NServiceBus MSMQ messages intermittently get stuck on the Outgoing Queue

We have a Pub / Sub system based on NServiceBus, where we have intermittent issues with messages getting stuck on the Publishers outgoing queue indefinitely, rather than being transmitted to the Subscribers input queues.
Points to note:
When we restart the Publisher Service and Subscriber services, message flow resumes normally for a while.
The problem seems to occur more often if a sustained period of time between messages occurs.
The publisher service resides on the LAN, the subscribers on the otherside of a firewall.
Some messages get through! As mentioned after service restarts, things go fine for a while.
Using QueueExplorer, I can see the messages on the Outgoing queue have a state of WAITING.
Annoyingly our development environment does not exhibit this behaviour, but then again the publisher and subscribers all reside on the same LAN in this environment.
MSMQ messages being stuck in an outgoing queue is purely an MSMQ issue. Restarting the Publisher and Subscriber services should make no difference as they are not directly involved in message delivery. If you can fix the problem by ONLY restarting the Pub/Sub services and NOT the Message Queuing services then it looks like a resources/memory leak problem.
I imagine something like this happening:
Messages flow to destination, which uses up kernel memory in storing them
For some reason, kernel memory runs out (too many messages, memory leak, whetever)
Destination now rejects new messages as they cannot be loaded into memory from the wire
Connection is reset and not re-connected until WaitTime value reached; Queue is "waiting" at this point
System loops through (3) and (4) until ...

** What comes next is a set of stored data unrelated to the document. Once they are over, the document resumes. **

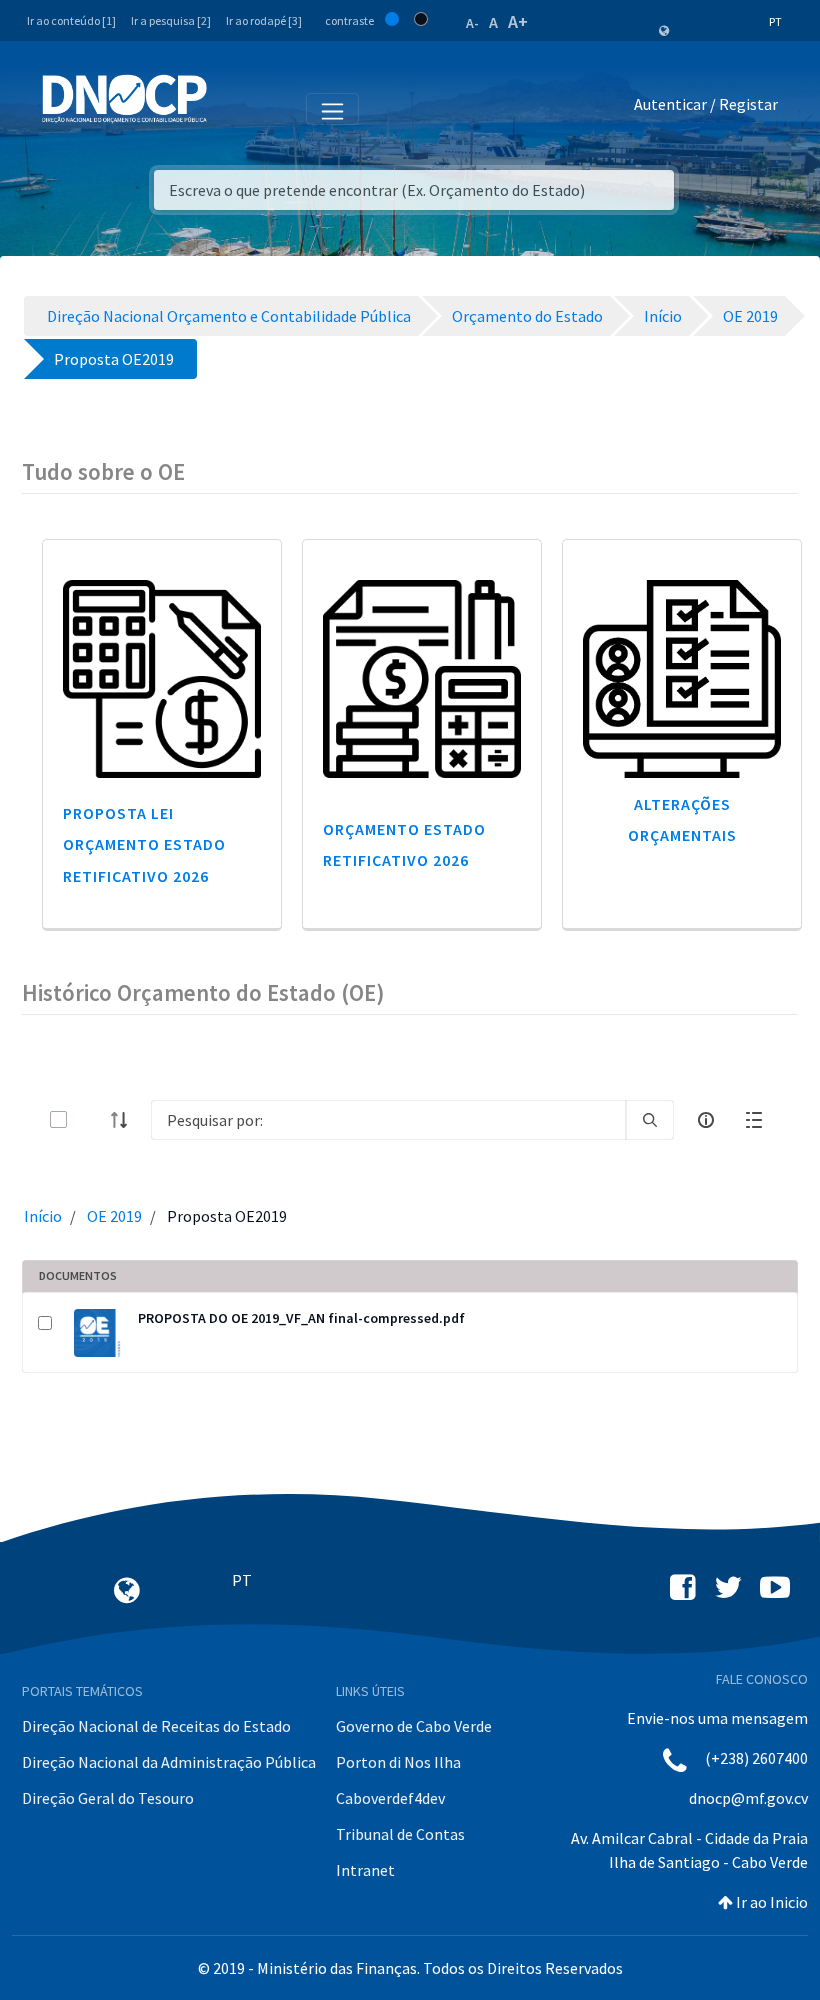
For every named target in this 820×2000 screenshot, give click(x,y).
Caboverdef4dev (390, 1798)
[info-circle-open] (706, 1120)
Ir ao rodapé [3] (264, 20)
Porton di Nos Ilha (398, 1762)
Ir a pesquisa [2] (171, 20)
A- (472, 23)
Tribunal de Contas (400, 1834)
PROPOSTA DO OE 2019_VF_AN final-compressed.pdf (301, 1318)
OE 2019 (114, 1216)
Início (43, 1216)
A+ (518, 21)
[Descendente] (125, 1120)
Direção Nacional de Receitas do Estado (156, 1726)
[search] (650, 1120)
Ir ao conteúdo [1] (71, 20)
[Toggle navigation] (233, 108)
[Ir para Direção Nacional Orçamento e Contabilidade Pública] (124, 99)
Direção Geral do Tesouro (108, 1798)
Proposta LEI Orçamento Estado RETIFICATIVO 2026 (144, 844)
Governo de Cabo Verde (414, 1726)
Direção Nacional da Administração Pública (169, 1762)
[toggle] (91, 1119)
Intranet (365, 1870)
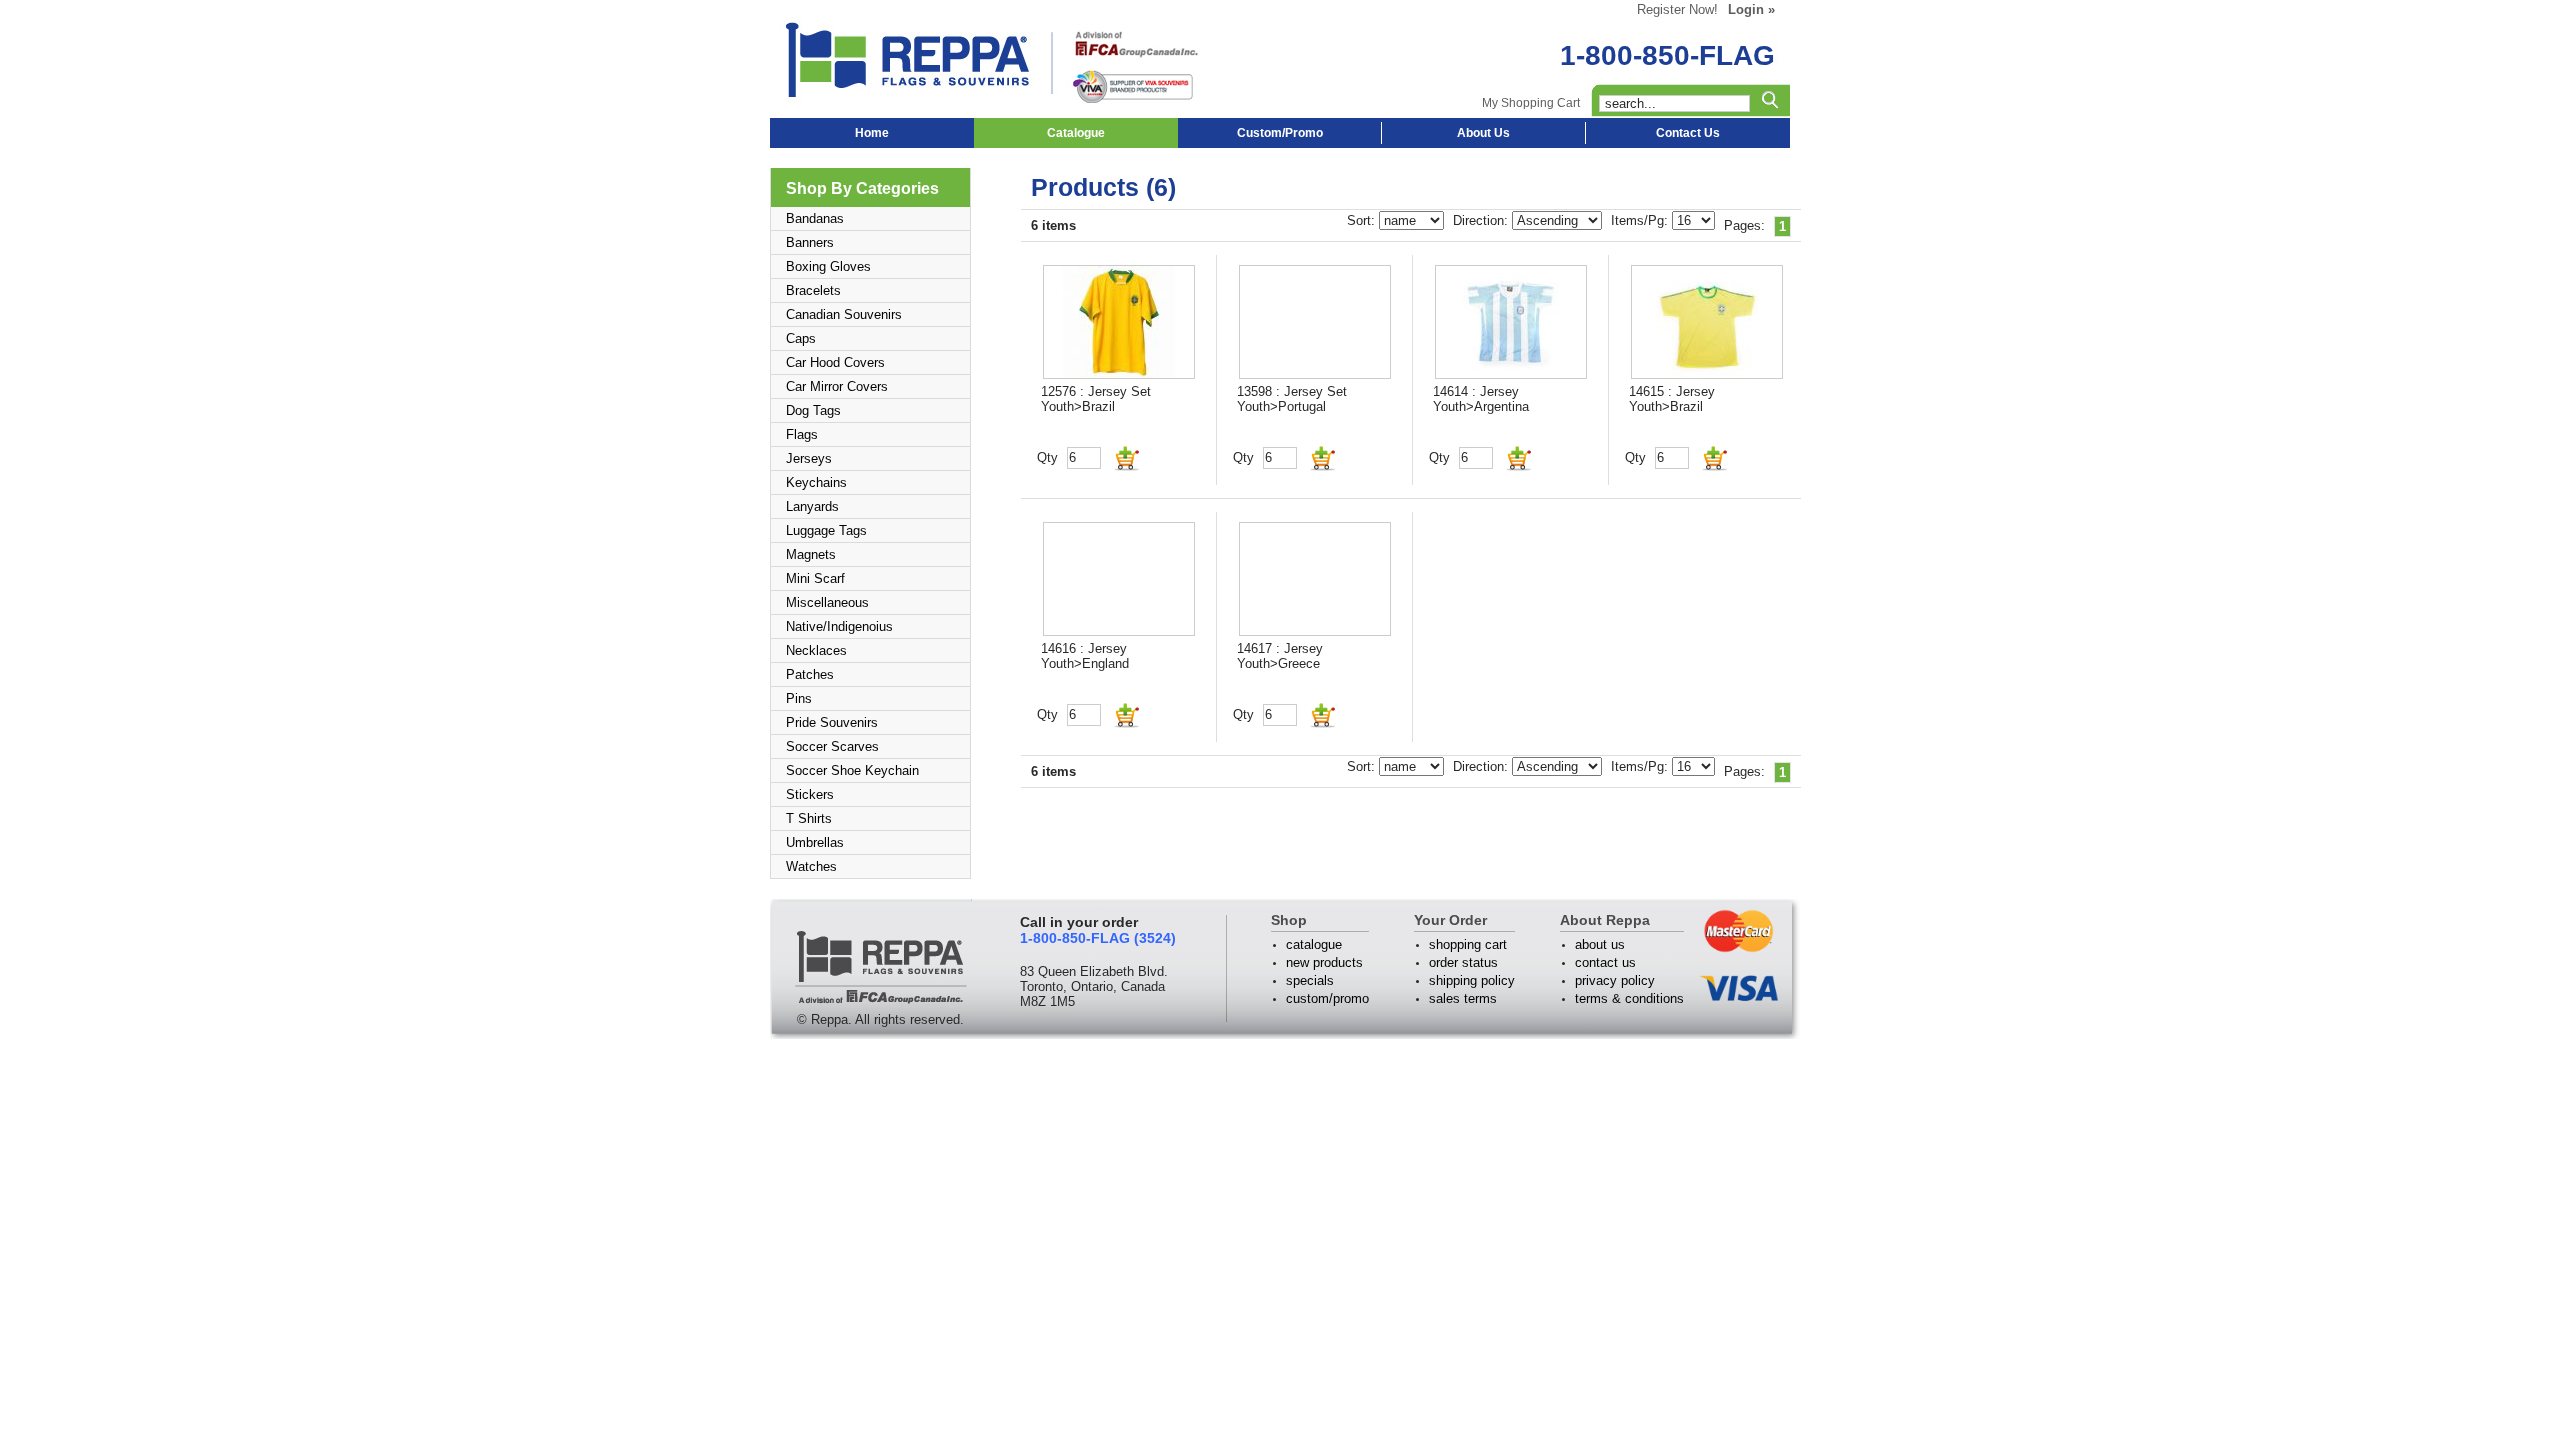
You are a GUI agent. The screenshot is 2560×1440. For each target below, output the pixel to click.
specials (1310, 980)
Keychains (816, 482)
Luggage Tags (826, 530)
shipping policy (1472, 980)
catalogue (1314, 944)
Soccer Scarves (832, 746)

Pub/Sub services are restarted and now there is sufficient resources for messages to be delivered
Goto (2)
Occasional messages get through when just enough kernel memory is temporarily freed up by one of the many services and device drivers that use it.
Item 4 of this blog post is the most likely culprit:
http://blogs.msdn.com/b/johnbreakwell/archive/2006/09/18/insufficient-resources-run-away-run-away.aspx
Cheers
John Breakwell
We had a similar scenario in production, it turned out we migrated one of our subscriber endpoints to a new physical host and forgot to unsubscribe before shutting down the old endpoint. Our publisher was trying to deliver messages to both the old and new endpoints but could only reach the new one. Eventually the publishers outbound queue grew so large that it started affecting all outgoing messages.

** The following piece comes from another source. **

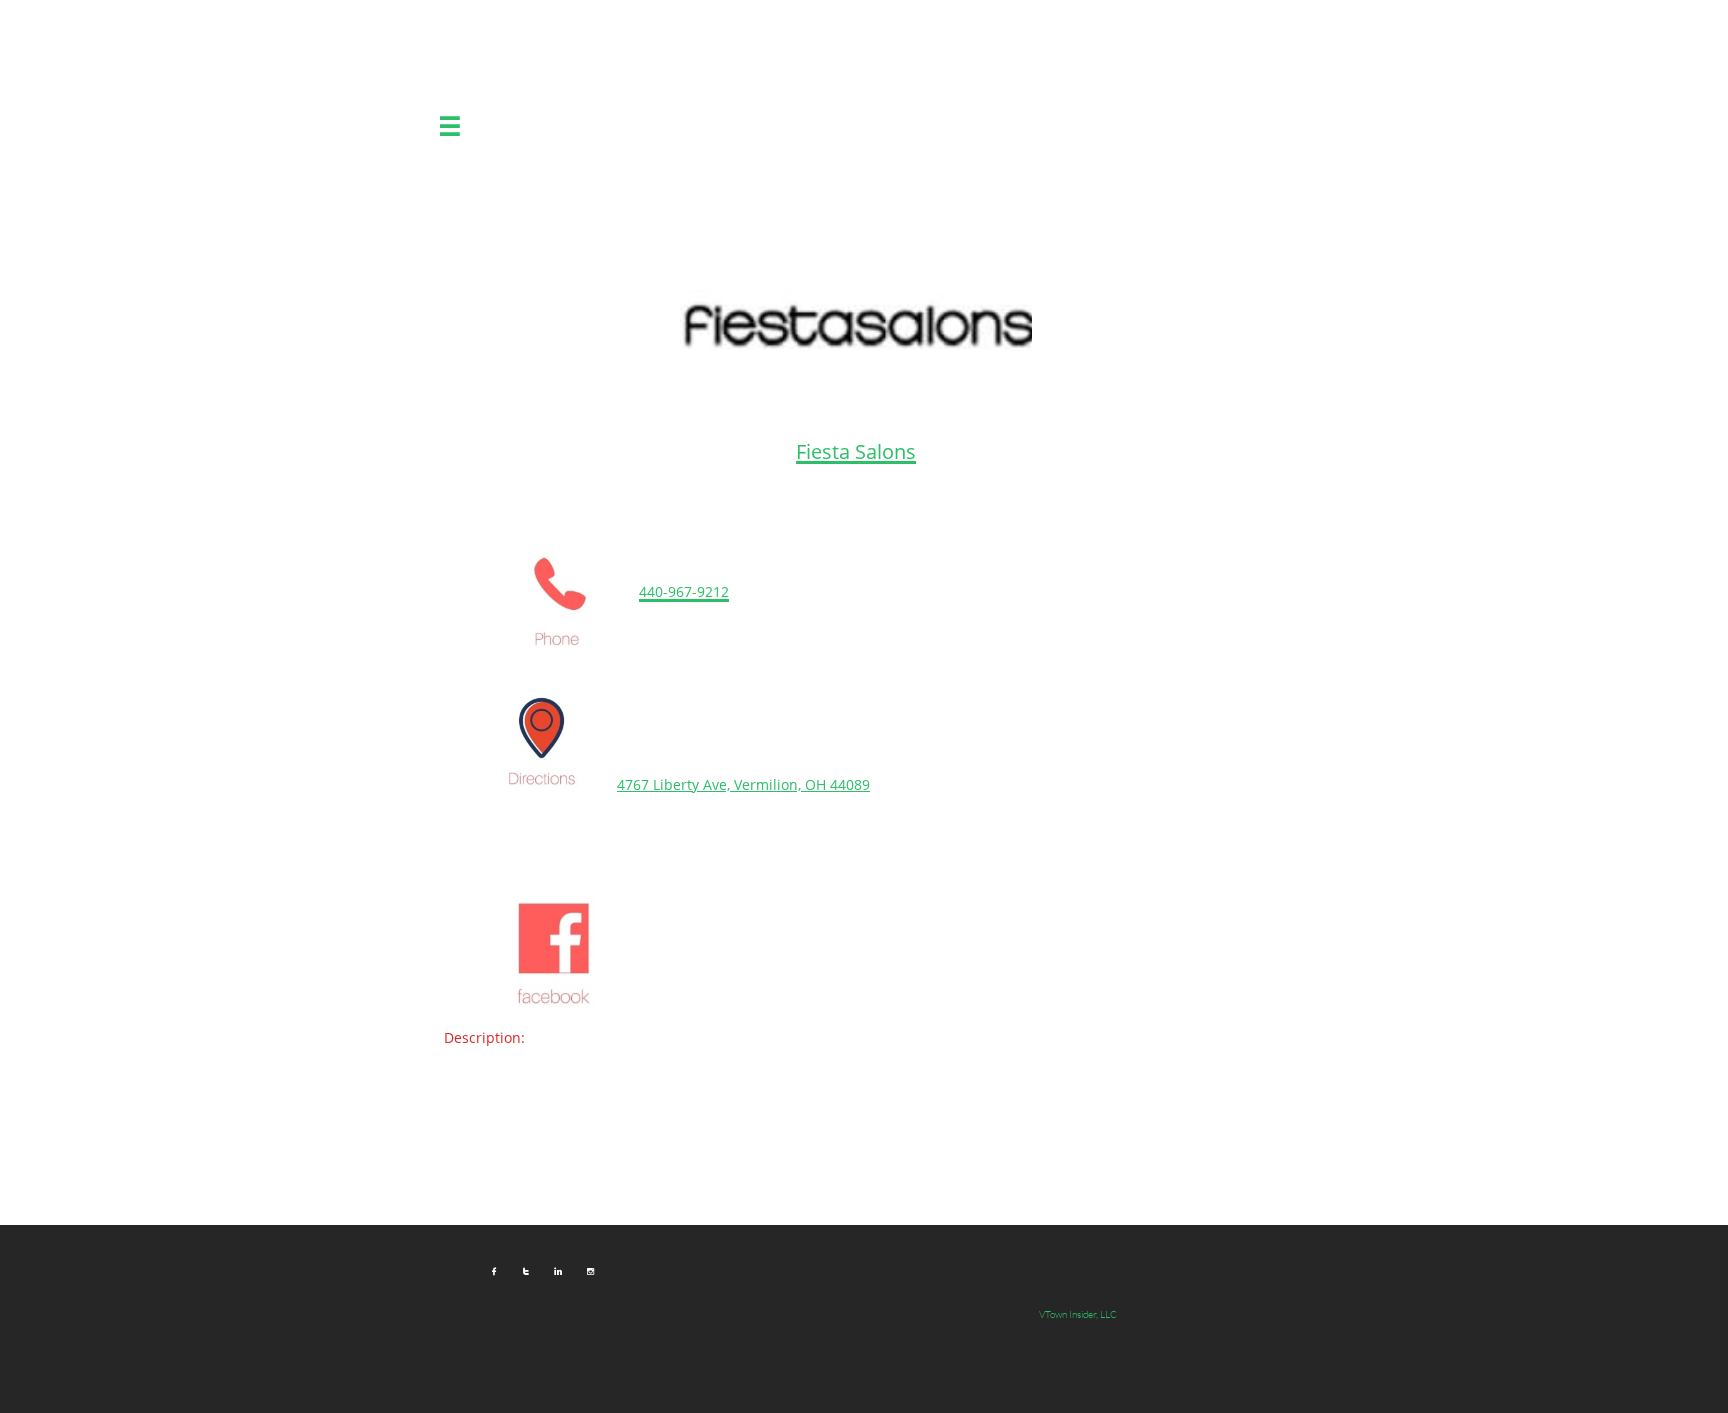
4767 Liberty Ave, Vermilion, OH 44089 (743, 784)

I have run into this issue as well, I know it is not Item 4, as I don't send anything to it before it gets stuck in the outgoing queue. If I let both publisher and subscriber sit for about 10 minutes before sending a message, it never leaves the outgoing queue. If I send a message before that amount of time, it flows fine. Also, if I restart the subscriber the message will then flow. This is reproducible every time I let them sit idle for 10 minutes.

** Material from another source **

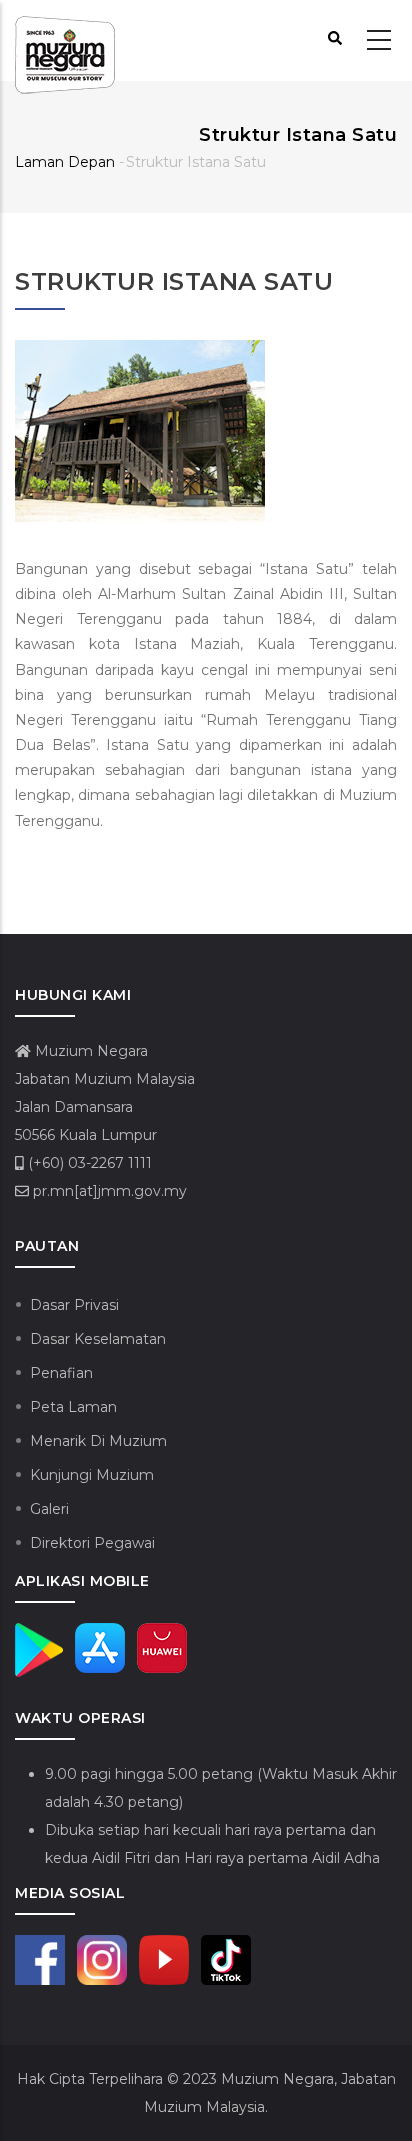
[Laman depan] (65, 41)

I think I found the answer here, at least this fixed the issue I was having:
http://support.microsoft.com/kb/2554746
Also, in my case it had nothing to do with restarting, so don't let that throw you off, I did exhibit the symptoms in the netstat and messages would initially go through when the client was first started up.
Just to throw my 2p in:
We had an issue where the message queuing service had some kind of memory leak and would consume large amounts of memory which is did not release.
This lead to messages getting stuck for long periods of time - although they would eventually be delivered (sometimes after 3 days).
We have not bothered fixing this yet as it only happens when the service is under heavy load which does not happen often.